A noção de “fake news” é tão velha como a imprensa, mas não há dúvida que se tem transfigurado neste nosso tempo de informação global, domínios virtuais e… Donald Trump. Já não nos basta considerar o método e a honestidade com que cada órgão de informação representa o mundo em que vivemos. Na expressão usada por todos (mesmo os que não dominam a língua inglesa), assistimos à secundarização da palavra “news” — vivemos e consumimos o espectáculo do “fake”, mesmo que, por princípio, o condenemos.
Donald Trump |
Nesta dinâmica realmente global, Trump conseguiu uma vitória extraordinária, em grande parte alimentada pela nossa aceitação do quotidiano como uma parada de peripécias mais ou menos pitorescas, fúteis e, no limite, reversíveis. O 45º Presidente dos EUA entronizou-se como tenente-general de um sistema de leitura do mundo regido por uma festiva dicotomia: se há “fake news”, isso significa que a verdade pode ser vivida e tratada como um absoluto; tudo o resto é ideologia.

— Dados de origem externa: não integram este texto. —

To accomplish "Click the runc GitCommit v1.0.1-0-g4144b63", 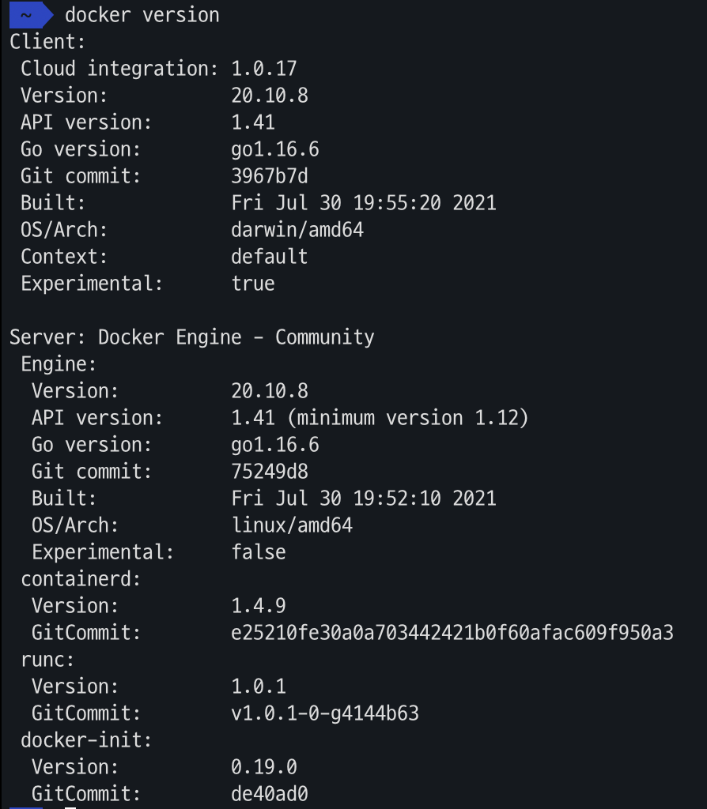I will click(x=325, y=713).
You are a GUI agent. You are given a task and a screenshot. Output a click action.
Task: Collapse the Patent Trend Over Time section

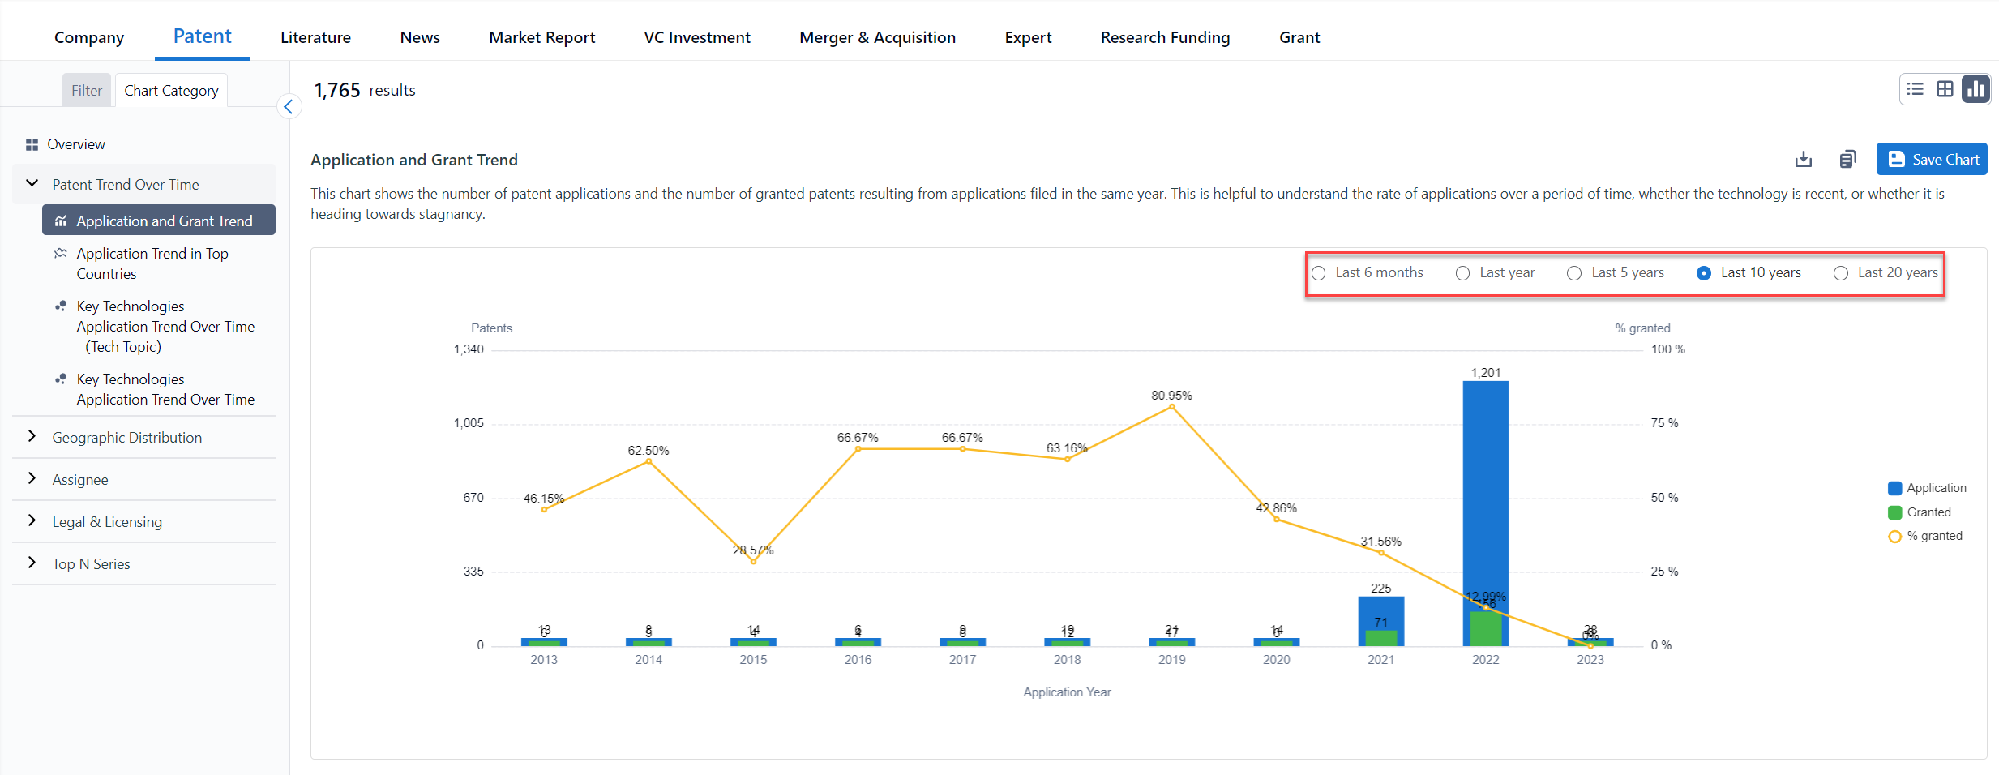[x=32, y=184]
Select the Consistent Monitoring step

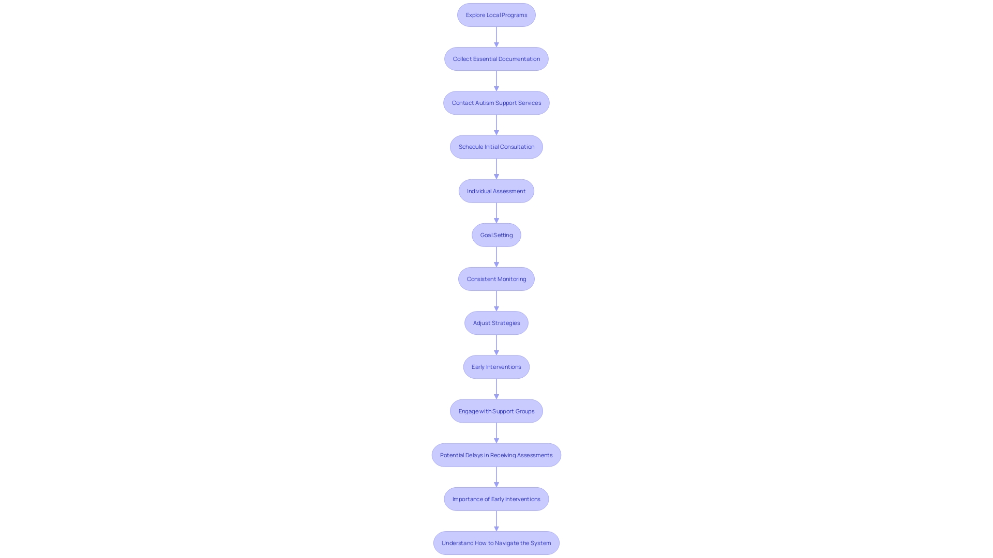tap(497, 278)
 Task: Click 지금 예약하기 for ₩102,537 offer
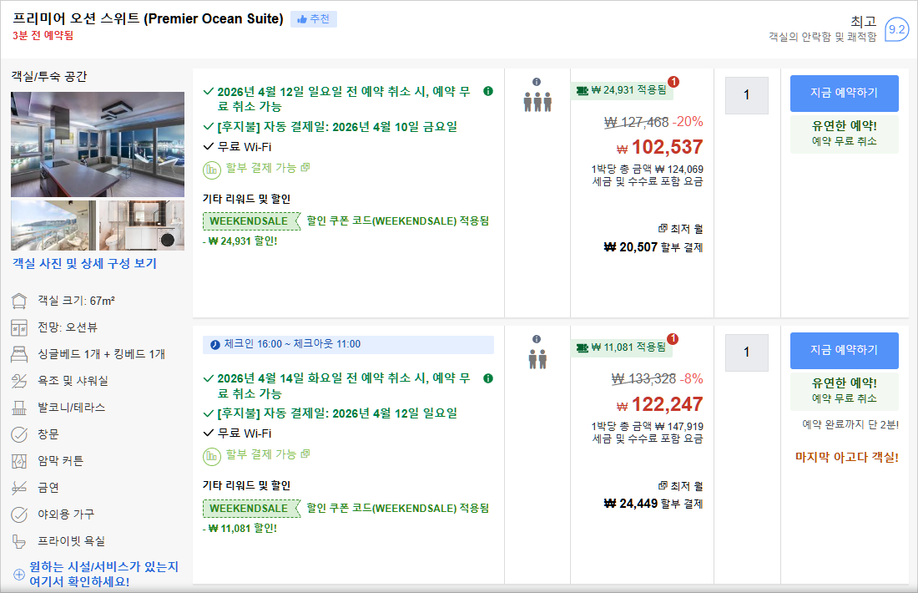(x=844, y=94)
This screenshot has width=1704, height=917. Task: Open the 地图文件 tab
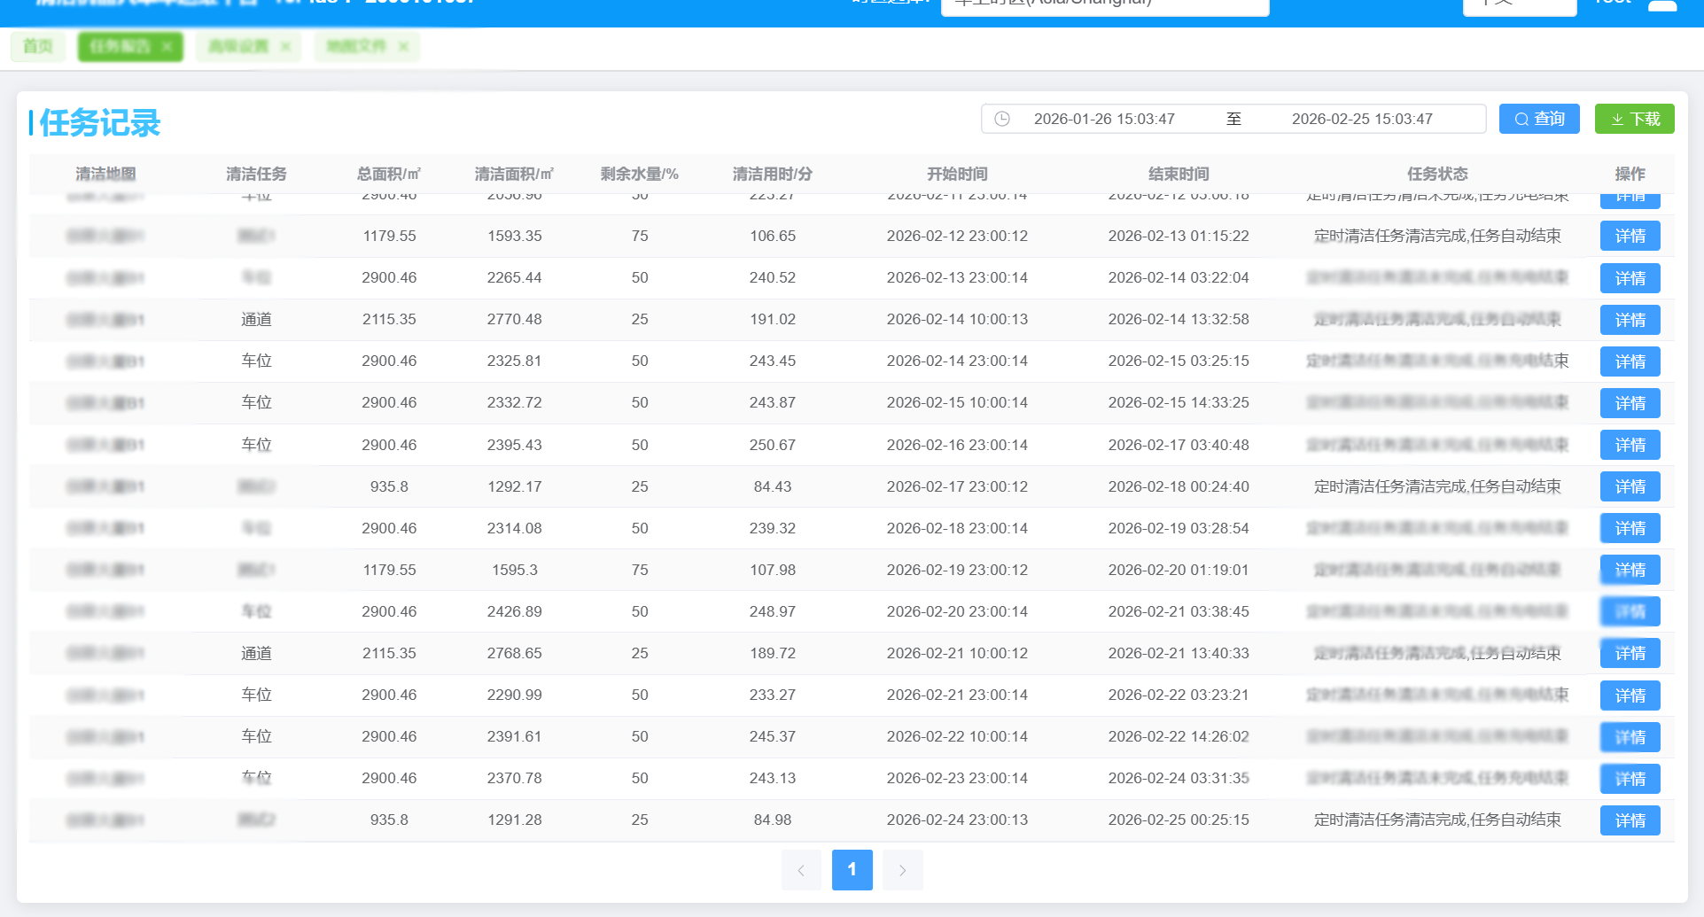(356, 47)
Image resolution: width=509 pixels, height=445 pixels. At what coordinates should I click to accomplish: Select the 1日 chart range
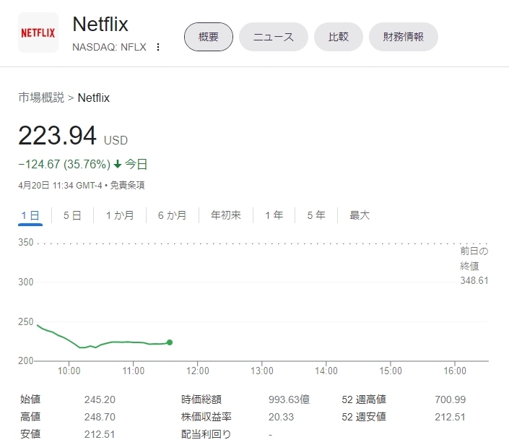click(x=30, y=215)
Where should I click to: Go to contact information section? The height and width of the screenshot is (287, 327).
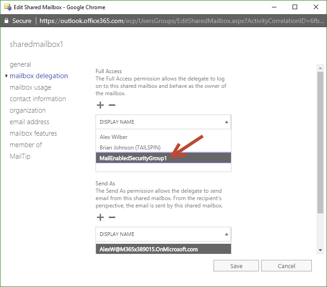pos(38,99)

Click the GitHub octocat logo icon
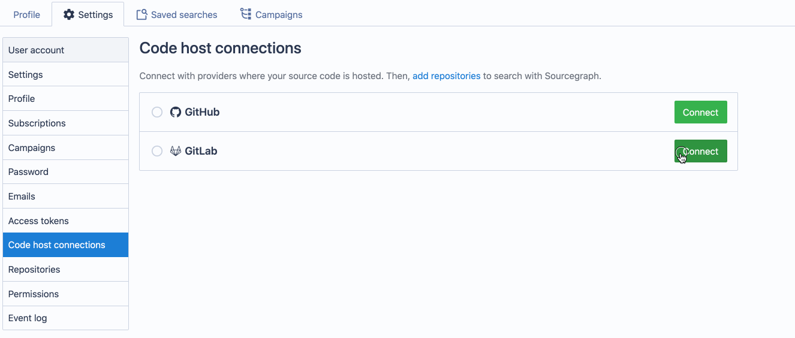click(176, 112)
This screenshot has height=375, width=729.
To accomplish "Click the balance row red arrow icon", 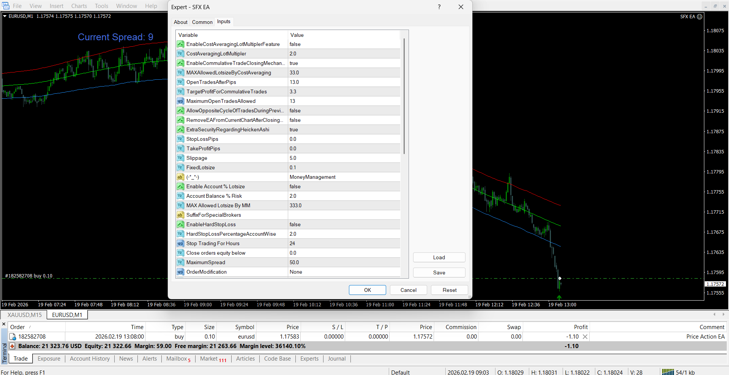I will click(12, 346).
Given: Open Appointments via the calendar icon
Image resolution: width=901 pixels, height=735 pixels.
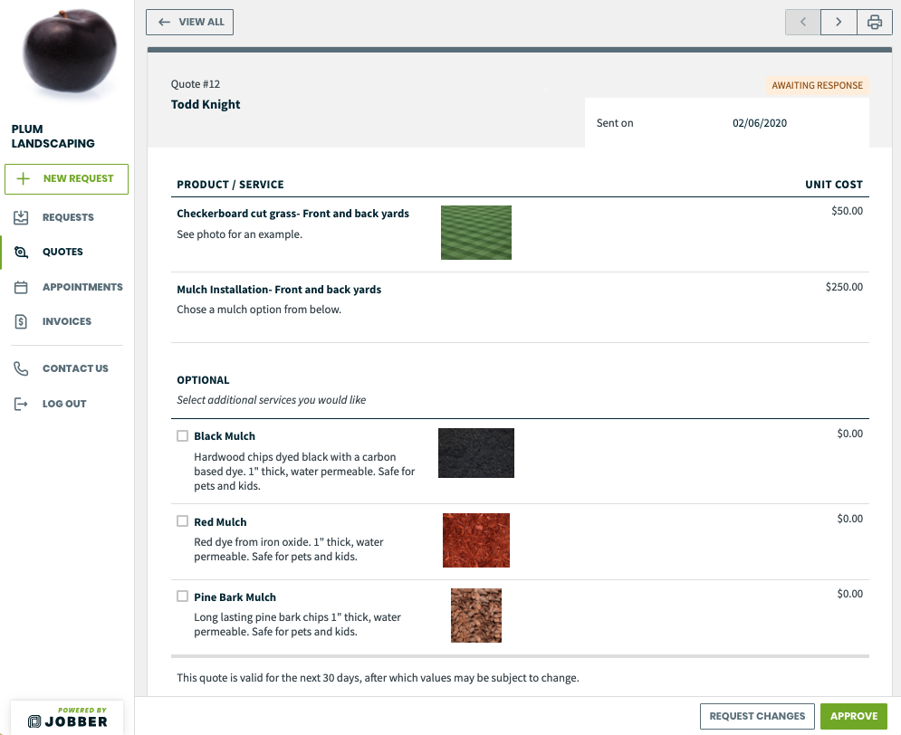Looking at the screenshot, I should click(20, 287).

Depois dos conflitos de valores e pensamento das sociedades pré-digitais — que encarnaram em figuras de grande vibração simbólica como John F. Kennedy, François Mitterrand ou Mikhail Gorbatchov —, a ilusão de que comunicamos com tudo, logo tudo sabemos, reaproximou-nos de formas de infantilismo que noutros tempos rejeitámos. Depois da ilusão do “fim da história”, proclamada por Francis Fukuyama no começo dos anos 90, a nossa nova morfina moral é o “fim das ideologias”.
Num filme sobre a contaminação do território universitário francês pelo maoísmo, intitulado La Chinoise, Jean-Luc Godard tratou esta questão da inevitabilidade ideológica no contexto de Maio de 68. Aliás, corrijo: colocando em cena um grupo de estudantes que tenta aplicar os princípios enunciados no Livro Vermelho, o filme é muitas vezes evocado como um retrato das convulsões de Maio de 68, mas o certo é que a sua estreia ocorreu em… Agosto de 1967!
La Chinoise trata as ilusões das suas personagens com esse misto de ternura e crueldade que, na filmografia de Godard, constitui um genuíno sistema de prospecção humana e interrogação filosófica. As personagens de La Chinoise são a emanação de uma juventude exaurida nas suas próprias utopias, com os respectivos intérpretes a integrar uma espécie de “tribo” artística: é o caso de Jean-Pierre Léaud, actor mítico da Nova Vaga francesa, e Anne Wiazemsky (1947-2017), neta de François Mauriac, na época casada com o realizador.
Jean-Luc Godard |
A certa altura, Léaud experimenta vários pares de óculos, cada um deles com lentes com a bandeira de um país (China, EUA, França…). São imagens que, de modo eminentemente lúdico, materializam a própria noção de ideologia: os óculos são o filtro ideológico da leitura de Léaud; ao mesmo tempo, porém, definem-no para os outros através de um símbolo, a bandeira, também ele ideológico.
Dito de outro modo: a ideologia não é um espaço em que decidimos entrar, como quem escolhe estados de alma a partir de um menu existencial ou acede a uma superfície comercial para adquirir os produtos de que necessita; na sua pluralidade, são os caminhos ideológicos que desenham o mapa do território histórico e social em que, com uma consciência mais ou menos aguda, nos descobrimos inseridos.
Nas frágeis personagens de La Chinoise, Godard admira uma força primitiva: a tenacidade de saber e querer saber, conhecer e querer conhecer. Não se trata de uma postura exactamente jornalística, nem exclusivamente cinematográfica, antes visceralmente literária. Porquê? Porque sempre envolvida com o amor das palavras e o obstinado labor da escrita. A sua ética está condensada num princípio de acção que, a certa altura, surge inscrito numa parede de um cenário: “É preciso confrontar as ideias vagas com imagens claras.”